Sepeda Impor China Merajalela Saat Corona, Kenapa?

Jakarta, CNBC Indonesia - Produsen sepeda dalam negeri sedang menikmati momen permintaan sepeda sangat tinggi. Minat masyarakat untuk gowes meningkat kala pandemi covid-19.
Namun, ceruk pasar yang sedang berkembang ini justru bisa 'dicuri' oleh produk sepeda impor terutama dari China. Sepeda impor asal China sempat terhambat karena kebijakan lockdown China beberapa waktu lalu, kini justru sepeda impor kembali merajalela.
Ketua Asosiasi Industri Persepedaan Indonesia (AIPI) Rudiyono mengungkapkan sepeda impor yang ada di pasaran Indonesia sebenarnya sudah sangat mendominasi. Sebelum memasuki masa pandemi, angkanya bahkan mencapai 90% dari permintaan pasar.
Saat pandemi datang, jumlahnya berpotensi menurun karena distribusi tersendat. Namun, setelah permintaan dalam negeri tinggi, masuknya barang impor pun berbanding lurus.
"Sekarang sudah normal, jadi dari impor pun katanya permintaan tinggi. Tahu mereka orang-orang pasar, marketingnya, permintaan impor juga tinggi," sebut Rudiyono, Selasa (16/6).
Mulai masuknya sepeda impor dari China ini sangat mengganggu bagi pelaku usaha dalam negeri. Harga yang umumnya berada di bawah standar pasar membuat pengusaha putar otak agar barangnya tetap laku terjual. Padahal, momen tingginya permintaan dari masyarakat harusnya bisa dimanfaatkan oleh industri dalam negeri sendiri.
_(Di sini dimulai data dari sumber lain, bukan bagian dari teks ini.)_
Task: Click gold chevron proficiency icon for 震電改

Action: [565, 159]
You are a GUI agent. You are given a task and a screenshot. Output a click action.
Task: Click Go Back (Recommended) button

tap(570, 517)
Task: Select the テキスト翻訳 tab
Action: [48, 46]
"Apalagi di luar Jawa, impornya jauh lebih besar dari Jawa. Misalnya di Sumatera, seperti Medan banyak barang impor, Pekanbaru juga. Karena barang China imagenya (murah), jadi orang-orang masyarakat yang daya belinya lebih rendah dari Jawa aja dia bisa (beli)," sebutnya.
Rudiyono yang membawahi 12 produsen sepeda mengakui keberadaan barang China membuat industri dalam negeri sangat terganggu. Banyak pangsa pasar yang tergerus akibat barang-barang dari luar negeri itu.
"Kalo (sepeda) China nggak masuk kita lebih happy. Sekarang rata-rata produksi satu shift, kalau China nggak masuk kita tambah shift-nya saja," sebutnya.
Pelaku usaha sebenarnya siap menghadapi itu, namun diperlukan regulasi dari pemerintah yang mendukung industri dalam negeri, bukan sebaliknya. Misalnya dalam hal bea cukai, Rudiyono menilai seharusnya ada perbedaan antara impor bahan baku dan produk jadi. Namun, keduanya diberlakukan nilai sama, yakni 5%.
"Jadi kan nggak ada insentif untuk kegiatan industri. Harusnya bahan baku lebih rendah dari barang industri. Kalau ini sama, jadi nggak ideal situasinya. Harusnya lebih murah supaya ada insentif atau motivasi kegiatan industri," paparnya.
Selama ini, bahan baku untuk pembuatan sepeda pun masih banyak yang harus diimpor termasuk dair China antara lain alumunium. Rudiyono meminta bahan bea cukai untuk bahan baku menjadi 0% atau lebih kecil dari sekarang ini.
"Yang boleh impor hanya industri. Soalnya sering kebijakan seperti ini ada yang dompleng. Yang bukan industri pun memanfaatkan kebijakan ini," katanya.
Selama ini, penjualan dari industri dalam negeri berkisar 2-2,5 juta unit per tahun. Padahal kebutuhan lebih dari dua kali lipatnya. "Bisa mencapai 6 juta per tahun, tapi kita nggak pernah mencapai 3 juta," sebut Rudiyono.